Fitness

Warm-Up.

Banded Scarecrow x 30 seconds each position
Banded Hamstring Flossing x 30-60 seconds each side
Reverse Snow Angels x 15-20 reps
Jefferson Deadlifts x 5-10 reps

Followed by…

Two sets of:
Med-Ball Squats x 10 reps
Med-Ball Rotational Throws x 10 reps (left)
Med-Ball Rotational Throws x 10 reps (right)
Med-Ball Deadlifts x 10 reps
Med-Ball Alternating Step-Ups x 10 reps

Then…

A.
Every 2 minutes, for 24 minutes (3 sets) of:
Station 1 – Romanian Deadlift x 8-10 reps @ 40X1
Station 2 – Dumbbell Alternating Reverse Lunges x 10 reps each leg
Station 3 – Banded Palloff Hold x 45 seconds each side
Station 4 – Strict Toes to Bar or Hanging Leg Raises x 8-10 reps @ 2121

B.
Complete rounds of 10, 9, 8, 7, 6, 5, 4, 3, 2, and 1 reps for time of:
Kettlebell Swings
Goblet Squats
V-Ups

ALTERNATE AT-HOME WORKOUT OPTIONS – LIMITED AND NO EQUIPMENT

For our at-home and travel workouts, please start a clock and allow it to run throughout your training session. The entire session will take 60-minutes or less, and staying accountable to the clock will allow you to maintain the appropriate intensity and stimulus.

When the clock starts, perform…

Three sets of:
60 Second Sampson Pulse per Leg
60 Seconds of Deep Lunge Mountain Climbers @ 1111
60 Second Pigeon Pulse per Leg
60 Second Farmer Carry OR Backpack Bear Hug Carry
60 Second Overhead Carry OR 30 Second Single Arm Overhead Carry per Arm
60 Second Plank from Elbows

When the running clock reaches 20:00, perform the following…

Every 90 seconds, for 18 minutes (4 sets of):
Station 1 – 8-12 Tempo Dumbbell Front Squats @ 2211
Station 2 – 8-12 Strict Pull-Ups OR 8-12 Single-Arm Bent-Over Rows per Arm
Station 3 – 8-12 Dumbbell Push Press @ 12X2

When the running clock reaches 40:00, complete the following…
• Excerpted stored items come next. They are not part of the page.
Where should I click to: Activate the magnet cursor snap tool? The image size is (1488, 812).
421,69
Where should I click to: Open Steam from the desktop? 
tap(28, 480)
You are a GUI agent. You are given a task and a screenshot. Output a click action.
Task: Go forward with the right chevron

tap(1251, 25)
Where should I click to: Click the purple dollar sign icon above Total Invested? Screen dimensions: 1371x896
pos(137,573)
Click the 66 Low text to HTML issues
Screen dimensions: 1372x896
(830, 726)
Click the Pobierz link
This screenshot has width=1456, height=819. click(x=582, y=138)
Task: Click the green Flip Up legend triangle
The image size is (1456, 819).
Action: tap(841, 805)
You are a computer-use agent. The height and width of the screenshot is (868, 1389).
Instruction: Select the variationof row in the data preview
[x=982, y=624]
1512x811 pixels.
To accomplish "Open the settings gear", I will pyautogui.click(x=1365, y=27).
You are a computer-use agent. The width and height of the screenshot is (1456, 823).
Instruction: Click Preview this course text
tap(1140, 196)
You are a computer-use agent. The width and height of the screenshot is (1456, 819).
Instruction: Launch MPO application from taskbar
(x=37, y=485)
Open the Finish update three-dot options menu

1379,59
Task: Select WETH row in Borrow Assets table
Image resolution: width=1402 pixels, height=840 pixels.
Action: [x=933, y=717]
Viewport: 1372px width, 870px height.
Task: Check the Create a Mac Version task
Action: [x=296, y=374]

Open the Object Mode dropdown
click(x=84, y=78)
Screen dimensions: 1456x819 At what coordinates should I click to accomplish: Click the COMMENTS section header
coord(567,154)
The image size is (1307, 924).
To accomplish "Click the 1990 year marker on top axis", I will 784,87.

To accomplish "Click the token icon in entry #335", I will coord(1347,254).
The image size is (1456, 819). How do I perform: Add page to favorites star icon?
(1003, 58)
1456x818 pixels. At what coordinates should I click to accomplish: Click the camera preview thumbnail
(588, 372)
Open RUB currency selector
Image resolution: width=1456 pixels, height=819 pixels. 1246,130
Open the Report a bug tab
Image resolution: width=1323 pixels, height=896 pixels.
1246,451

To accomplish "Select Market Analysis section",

Complete as many rounds and reps as possible in 7 minutes of:
200 Meter Run OR 10/7 Calorie Bike or Row
10 Lateral Burpees Over a Dumbbell

Followed by…

5-10 minutes of breath work lying down in a comfortable position.

Inhale for 3-5 seconds through your nose…
Brief hold in…
Exhale for 6-10 seconds through your mouth (like you are blowing a whistle)…
Brief hold out.

Keep the ratio of inhale to exhale at a 1:2.